Мать говорила, не повышая голоса, спокойно и негромко. Протянула руку к розетке с вареньем, но чайная ложка выскользнула из пальцев и, звякнув, упала розетку. Поднявшись из-за стола, мать прислонилась к стене, заложив руки за спину.

— Я вам тогда ничем помочь не могла. Сам знаешь как все сложилось. Беда за бедой. Сама полгода болела, не успела из клиники выписаться, у Люды после родов осложнение, пришлось к ним ехать. Там ведь трое. И Люду и маленького выхаживать я была должна. Вам обоим не легко было… Но ты одно дело знал — учился, а она тройное ярмо несла, чтобы тебе помочь. Ты институт закончил, а она на третьем… на заочном застряла. Характер, говоришь, у нее, оказывается, тяжелый? Ты теперь дипломированный инженер, а что изменилось? Что ты сделал, чтобы дать ей отдохнуть, чтобы теперь она смогла нормально учиться? Что ты сделал, чтобы хоть чуточку разгрузить ее от домашней кабалы? Сыном, наконец, заняться, как доброму отцу положено? У нее характер тяжелый, а у тебя характер ангельский… Ты забываешь, что Олегу уже второй год — ты при нем орешь на мать, грубишь ей…

— Это что же, — прищуридся Павел. — Она тебя информирует?

— Плохо же ты, сын, свою жену знаешь… — усмехнулась мать, — это при ее-то гордости немилой свекрови на мужа жаловаться? Нет, сынок, у меня источник информация особый: проверенный, достоверный…

— Неужели дядя Вася?!

— А ты что же думаешь? Ты у дяди любимый племянничек, а к Валентине он никогда особых симпатий не питал — значит, он ради тебя душой кривить должен? Выгораживать тебя, Валентину в вашем разладе винить?

— Вот, значит, как оно получается… за моей спиной… все заодно? Ну, этим вы меня не запугаете!

— Кому нужно тебя пугать? Конечно, дело твое молодое… сам говоришь: не ты первый, не ты последний. На твой век дур хватит. Не пожилось с Валей — найдется Галя или Томочка… А Валентина… горько, конечно, ты у нее первый, она тебя любила, да и теперь любит, хотя ты такой любви и не стоишь. Ну, ничего. Помучается, перестрадает и тоже свою судьбу найдет… Не забудь только, что у нее от тебя сын растет… Ты думаешь — это просто, когда Олежка не тебя, а чужого дядю папой называть станет…

— Ну, это еще, положим, вопрос…

— Какой же тут может быть вопрос? Ты же сам от жены, а значит, и от сына отрекаешься. Не будет же она с двадцати двух лет всю жизнь тебя оплакивать. Молодая, красивая, умница…

— Ты же ее никогда не любила и сейчас не любишь… — зло перебил Павел.

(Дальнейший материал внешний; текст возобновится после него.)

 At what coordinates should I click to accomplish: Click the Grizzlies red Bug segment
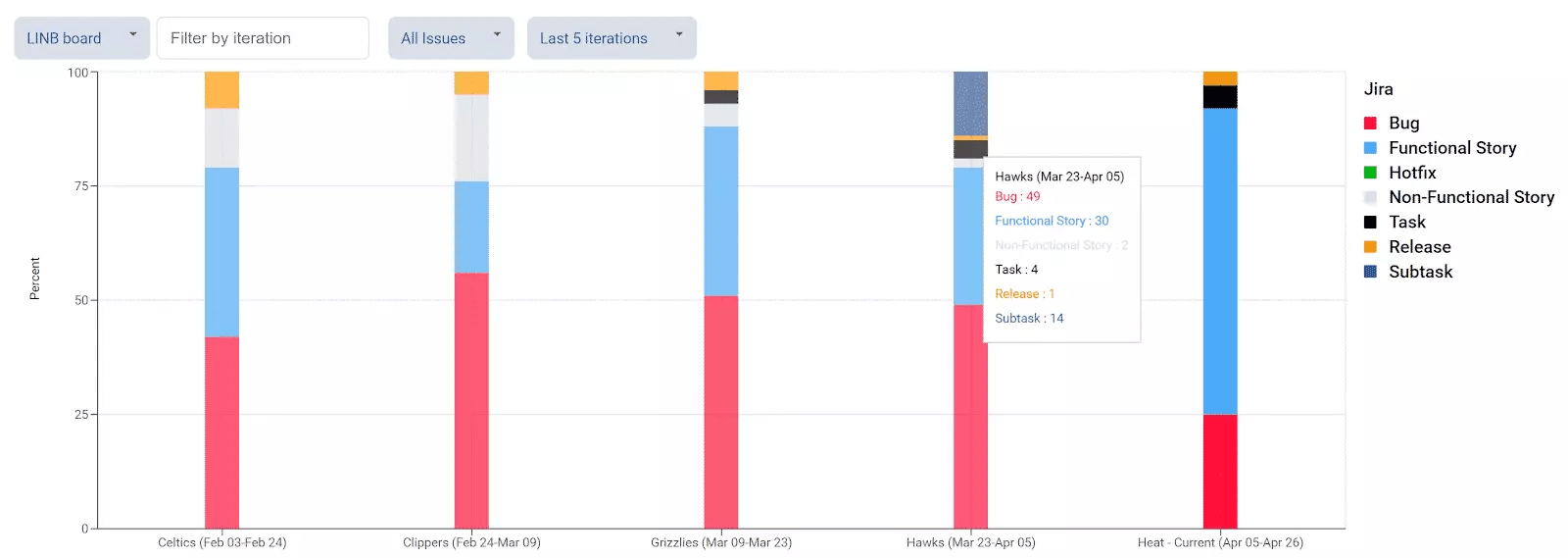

— А тебя это теперь не касается. Она мне внука родила, а я ее сыну бабкой довожусь. Подумай-ка ты сам, кому, кроме матери да бабки, твой Олежка нужен? Ну, ладно. Что-то я очень устала. Допивай чай и иди…

— Так. Значит, ты меня из дома гонишь…

— Видишь ли, я считаю, что твой дом там, где у тебя жена и ребенок. А здесь тебе делать нечего. Я тебе не помощник и не союзник… Валентина должна университет закончить… хотя бы ради Олежки, а одной ей это не по силам… Оставайся у дяди Василия, а она ко мне переедет. Если уж суждено внуку моему стать безотцовщиной, пусть он живет с матерью и бабушкой. Все же какая-никакая, а семья… Но не вздумай, когда брошенная твоя семья будет здесь находиться, таскаться сюда, каяться да прощенья просить. Валентина не из той породы женщин, которых можно безнаказанно бросать. Такие обиду прощать не умеют… да оно и правильно. Рваную веревку как ни вяжи — все узлы будут… Если веришь самому себе, что разлюбил… если решение твое окончательно… рви! Не тяни. Не терзай ее и Олежкину душонку пощади… она еще маленькая, глупая… потом ему труднее будет… А теперь… иди. Иди, Павел, я устала.

Он безмолвно, оцепенело всматривался в бледное но такое спокойное, такое черствое и чужое лицо матери.

— Я не понимаю… мама, ничего не понимаю… — Павел поднялся и потерянно окинул взглядом эту, с детства родную, до самой крохотной мелочи знакомую, милую комнату. — Не понимаю… не узнаю тебя… Какая ты жестокая… безжалостная…

Он ушел. И только тогда, через силу откачнувшись от стены, она разомкнула сцепленные за спиной затекшие от напряжения пальцы.

И сразу ее забила тяжелая, неудержимая дрожь. Сделав несколько неверных шагов, она тяжело опустилась на стул. Она не плакала, не рыдала. Припав лицом к холодной клеенке стола, она просто по-бабьи голосила, тихонько, сквозь стиснутые зубы, чтобы не услышали за стеной сердобольные соседи… Голосила от боли, от страха, от непереносимой жалости, разрывающей ее «жестокое, безжалостное» сердце.